Dentro de las principales consecuencias que tienen estas personas, está la dependencia, ya que los consumidores tienden a tomar para sentirse bien, revivir momentos o simplemente borrarse de la realidad por instantes. También, una de las consecuencias más graves que pueden tener son los problemas familiares y sociales. Las personas que están bajo la influencia del alcohol tienden a cambiar su personalidad, muchos se ponen agresivos, lo que genera problemas con el entorno. Pueden provocar peleas, insultos o situaciones que el alcohol hace despertar. Otra consecuencia importante son los problemas de salud que genera el consumo de alcohol en exceso. Enfermedades como la cirrosis, la hipertensión, daños cognitivos, entre otras.

Hay personas que no logran controlar el consumo de estas bebidas y se les desarrolla una enfermedad, el alcoholismo. Existen distintas terapias y centros de rehabilitación para ayudar a los consumidores. Uno de ellos es el centro Lüf Kümen, ubicado en Quintero, que busca ayudar y rehabilitar a personas con adicciones de drogas y alcohol.

Pilar Soto es directora del centro. Dentro del tratamiento que ofrecen están las atenciones psiquiátricas, psicológicas, holísticas y talleres. Tienen un valor mensual y funcionan con donaciones para poder acoger a personas en situación de calle. El rango etario y de género que asiste a este centro son personas principalmente adulto jóvenes, en su mayoría hombres. “Los hombres tienen muchas más redes de apoyo que las mujeres, por ejemplo, las mujeres que son adictas y tienen hijos no pueden internarse porque no tienen quien los cuide”, afirma. También destaca la dificultad que tienen por la poca importancia que les da el país a estos casos. “Le pediría al Ministerio de Salud que pudiera haber más políticas en torno a esta situación, el alcoholismo es una enfermedad que genera muchas pérdidas en todo sentido, humanas o de calidad moral. A estos chicos se les invisibiliza y estigmatiza mucho”, concluye la directora.

Maximiliano Gambetta es terapeuta y trabaja con personas alcohólicas en su rehabilitación, considera que todas las personas son capaces de recuperarse de esta enfermedad con un tratamiento efectivo. “Si ellos están 100% dispuestos a entregar todo, no es tan complicado, la familia tiene que cooperar también.
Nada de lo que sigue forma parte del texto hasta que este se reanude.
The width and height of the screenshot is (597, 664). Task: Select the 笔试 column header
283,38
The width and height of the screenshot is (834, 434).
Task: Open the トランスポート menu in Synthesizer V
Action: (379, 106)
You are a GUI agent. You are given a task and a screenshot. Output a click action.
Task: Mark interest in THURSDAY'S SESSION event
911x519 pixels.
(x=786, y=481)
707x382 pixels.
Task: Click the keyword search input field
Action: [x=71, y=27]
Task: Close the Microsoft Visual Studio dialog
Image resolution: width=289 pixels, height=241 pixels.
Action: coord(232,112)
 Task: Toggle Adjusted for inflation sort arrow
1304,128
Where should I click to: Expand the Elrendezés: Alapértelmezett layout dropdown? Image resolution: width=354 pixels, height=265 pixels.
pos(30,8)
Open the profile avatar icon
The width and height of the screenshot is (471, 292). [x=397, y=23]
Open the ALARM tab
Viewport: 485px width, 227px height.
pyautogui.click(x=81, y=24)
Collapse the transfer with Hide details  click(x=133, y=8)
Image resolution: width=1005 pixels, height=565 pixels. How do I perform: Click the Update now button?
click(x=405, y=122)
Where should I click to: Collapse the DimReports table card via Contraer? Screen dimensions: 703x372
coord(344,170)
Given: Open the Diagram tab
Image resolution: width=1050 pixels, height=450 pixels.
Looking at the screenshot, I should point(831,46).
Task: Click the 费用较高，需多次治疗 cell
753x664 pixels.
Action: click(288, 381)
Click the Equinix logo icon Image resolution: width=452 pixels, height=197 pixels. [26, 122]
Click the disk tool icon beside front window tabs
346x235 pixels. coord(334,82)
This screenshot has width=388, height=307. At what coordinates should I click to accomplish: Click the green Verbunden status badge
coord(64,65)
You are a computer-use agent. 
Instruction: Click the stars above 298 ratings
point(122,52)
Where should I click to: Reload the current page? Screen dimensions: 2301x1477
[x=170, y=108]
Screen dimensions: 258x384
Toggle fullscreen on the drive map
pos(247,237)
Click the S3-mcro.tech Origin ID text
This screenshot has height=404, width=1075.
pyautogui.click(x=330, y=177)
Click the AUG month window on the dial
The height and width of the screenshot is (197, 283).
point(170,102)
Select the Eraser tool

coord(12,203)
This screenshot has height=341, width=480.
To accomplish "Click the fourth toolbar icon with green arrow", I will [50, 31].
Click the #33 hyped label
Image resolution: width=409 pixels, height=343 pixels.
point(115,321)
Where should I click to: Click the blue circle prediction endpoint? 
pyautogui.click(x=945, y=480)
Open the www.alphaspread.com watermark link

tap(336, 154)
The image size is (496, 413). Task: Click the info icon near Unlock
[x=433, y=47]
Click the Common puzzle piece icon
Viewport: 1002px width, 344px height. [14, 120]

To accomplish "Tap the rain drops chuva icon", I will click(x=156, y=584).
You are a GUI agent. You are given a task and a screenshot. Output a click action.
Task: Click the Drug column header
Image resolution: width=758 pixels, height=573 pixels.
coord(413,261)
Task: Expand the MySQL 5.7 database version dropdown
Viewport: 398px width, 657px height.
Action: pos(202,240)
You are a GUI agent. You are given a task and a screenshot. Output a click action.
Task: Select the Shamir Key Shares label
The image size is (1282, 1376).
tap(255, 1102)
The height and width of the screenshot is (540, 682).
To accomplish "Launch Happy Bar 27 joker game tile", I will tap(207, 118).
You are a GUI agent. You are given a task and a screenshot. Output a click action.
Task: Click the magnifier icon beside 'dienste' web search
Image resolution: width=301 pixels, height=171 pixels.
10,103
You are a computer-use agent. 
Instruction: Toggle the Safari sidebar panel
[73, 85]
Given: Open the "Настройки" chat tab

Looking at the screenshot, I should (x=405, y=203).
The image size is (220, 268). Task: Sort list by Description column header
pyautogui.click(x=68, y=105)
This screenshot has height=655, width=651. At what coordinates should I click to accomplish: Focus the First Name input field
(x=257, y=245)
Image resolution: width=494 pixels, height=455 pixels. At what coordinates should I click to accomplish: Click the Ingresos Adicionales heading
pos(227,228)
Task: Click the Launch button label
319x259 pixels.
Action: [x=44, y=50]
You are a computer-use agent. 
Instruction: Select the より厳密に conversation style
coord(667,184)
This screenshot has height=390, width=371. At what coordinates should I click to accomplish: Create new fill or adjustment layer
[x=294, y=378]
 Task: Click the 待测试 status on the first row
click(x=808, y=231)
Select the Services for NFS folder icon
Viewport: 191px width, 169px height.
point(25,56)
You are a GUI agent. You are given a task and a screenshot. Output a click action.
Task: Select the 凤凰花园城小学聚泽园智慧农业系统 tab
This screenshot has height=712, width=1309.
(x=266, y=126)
Si no lo hace, se vuelve mucho más difícil”, afirma el profesional. Es fundamental para los pacientes saber cómo comunicar sus sentimientos en toda esta etapa de rehabilitación, para que las personas que están ayudando puedan entender cómo están. “Es importante conocerlos y saber cuál es ese dolor en su interior que los está haciendo generar un dolor que los llevó al consumo. Siempre hay algo que ocurrió y, cuando no se enfrenta, se llegan a estas situaciones”, concluye el terapeuta.

Mauricio (62) es un exadicto. Toda su vida consumió alcohol en grandes cantidades y su entorno también. Para él era algo normalizado. No le tomaba el peso al daño que se estaba causando. Un día, fue a un bar con su hermano menor Ariel, de 44 años. Ambos consumieron alcohol en grandes cantidades y, al volver a casa, tuvieron un accidente de tránsito que terminó con la vida de Ariel. Desde ese momento, Mauricio dejó por completo esta adicción y comenzó un proceso de rehabilitación. “Para mí era normal tomar todos los días, me gustaría haberme dado cuenta de otra manera que no era lo correcto, no con la muerte del Ariel. Por eso ahora hago todo para no caer de nuevo en esa adicción que mató a mi hermano”, señala.

La situación del alcoholismo en Chile demuestra que no se trata de un problema aislado, sino de una enfermedad que requiere redes de apoyo, empatía social y políticas públicas. Historias como la de Mauricio reflejan el costo más alto de esta adicción, pero también recuerdan que, con el tratamiento adecuado y el respaldo familiar, la rehabilitación y el cambio siempre son posibles.